Hello,
I've run featurecounts and have around ~40% unassigned_fragment
. My reads are paired end 150bp and aligned with STAR (~90-93%
uniquely successfully aligned) and a average read input length of ~299 for all my samples. Here are the conditions I've run for featurecounts and the summary output.
featureCounts \
-p --countReadPairs -B -P \
-F "GTF" \
-J \
-C \
-T 16 \
-g gene_id \
-t exon \
-a $annotation_file \
--extraAttributes "gene_type" \
-o processing/counts/output_file_name \
processing/mapping/star/*.bam
Summary output:
Assigned 14367477 13814907 15921754 14159227 13658284 14979822 15491455 13762178 15848496 13407749 14694807 13113942
Unassigned_Unmapped 0 0 0 0 0 0 0 0 0 0
Unassigned_Read_Type 0 0 0 0 0 0 0 0 0 0
Unassigned_Singleton 0 0 0 0 0 0 0 0 0 0
Unassigned_MappingQuality 0 0 0 0 0 0 0 0 0
Unassigned_Chimera 0 0 0 0 0 0 0 0 0 0
Unassigned_FragmentLength 11617180 10800353 12659685 11053441 11040810 9806741 12528930 11007146
11982978 10008445 11223062 9763096
Unassigned_Duplicate 0 0 0 0 0 0 0 0 0 0
Unassigned_MultiMapping 0 0 0 0 0 0 0 0 0 0
I know that the Unassigned_FragmentLength
could result in the fragments being >600 and <50 from the default settings, but based on the bam summary that is not the case? What else could cause this to happen and how might I resolve it?

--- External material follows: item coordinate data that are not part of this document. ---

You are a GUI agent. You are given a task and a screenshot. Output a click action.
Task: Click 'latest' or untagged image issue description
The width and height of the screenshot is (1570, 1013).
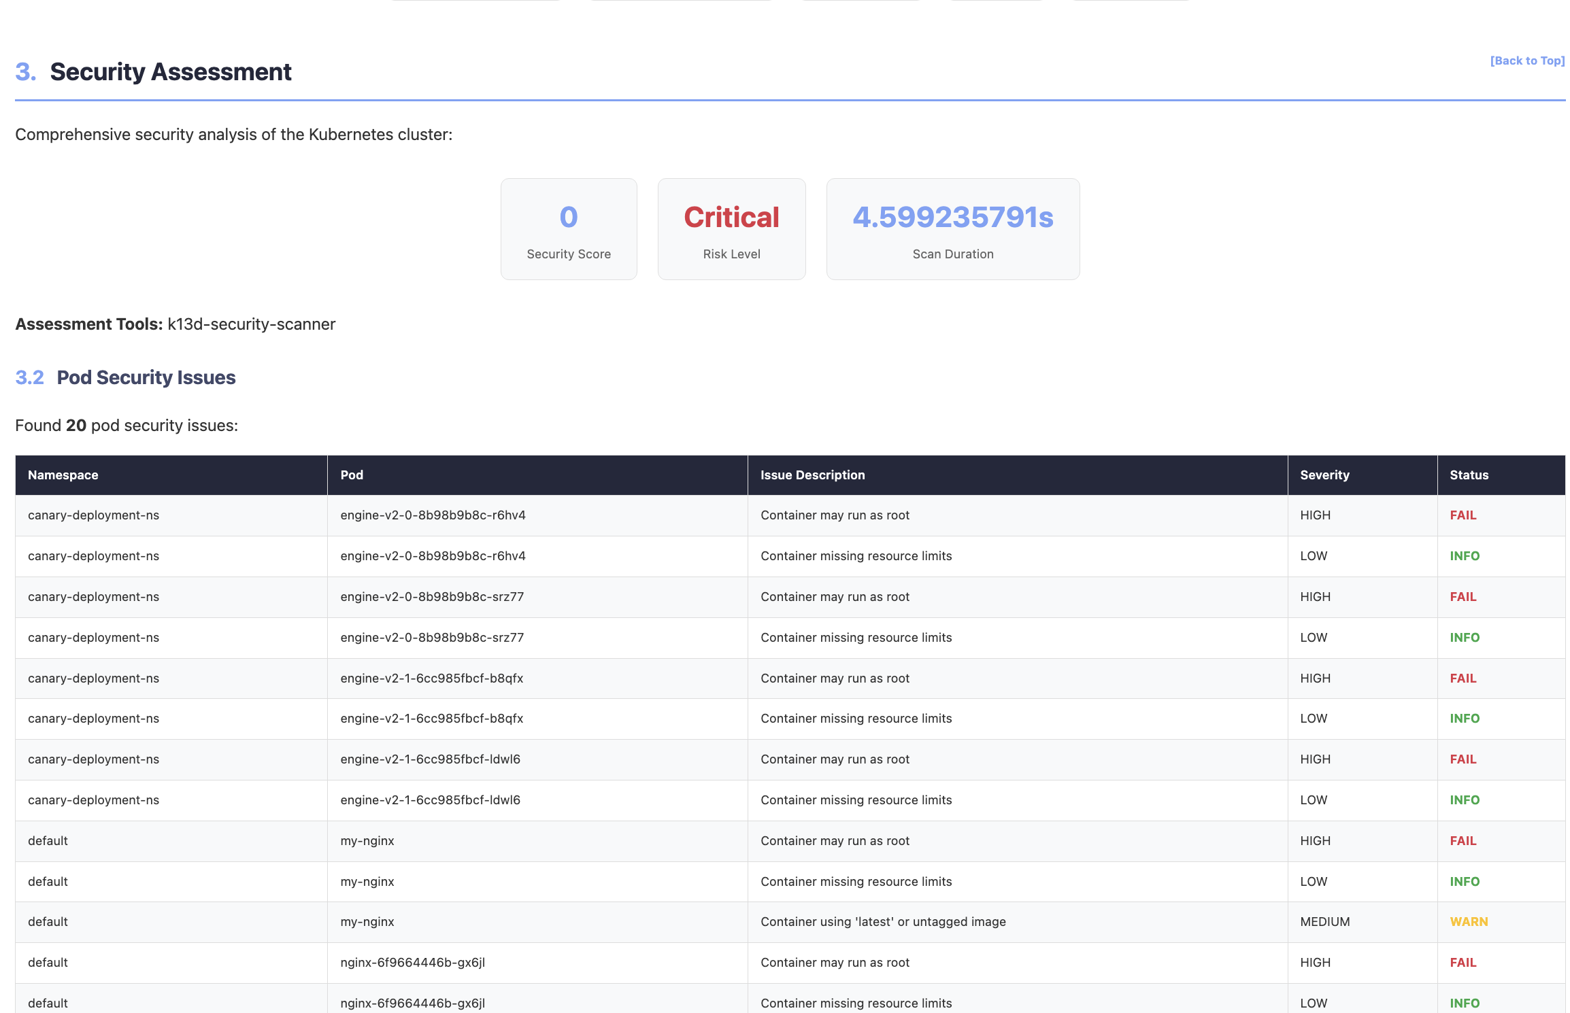pyautogui.click(x=882, y=922)
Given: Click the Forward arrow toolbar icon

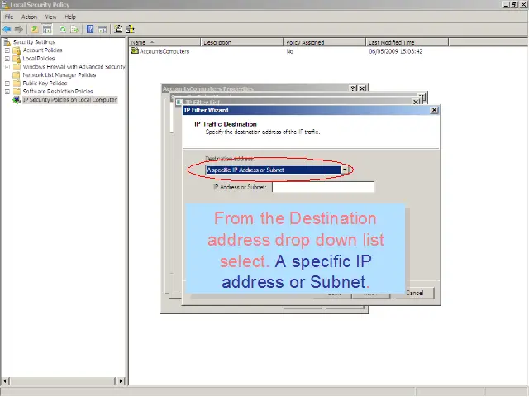Looking at the screenshot, I should click(x=18, y=29).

Please let me know if there is any other information that would be helpful to resolve this!
Please use the formatting bar (especially the
code
option) to present your post better. You can use backticks for inline code (`text` becomestext
), or use one of (a) the option highlighted in the image below/ (b) fenced code blocks for multi-line code. Fenced code blocks are useful in syntax highlighting. If your code has long lines with a single command, break those lines into multiple lines with proper escape sequences so they're easier to read and still run when copy-pasted. I've done it for you this time.Run without the
-P
flag, does this then include the problematic alignments?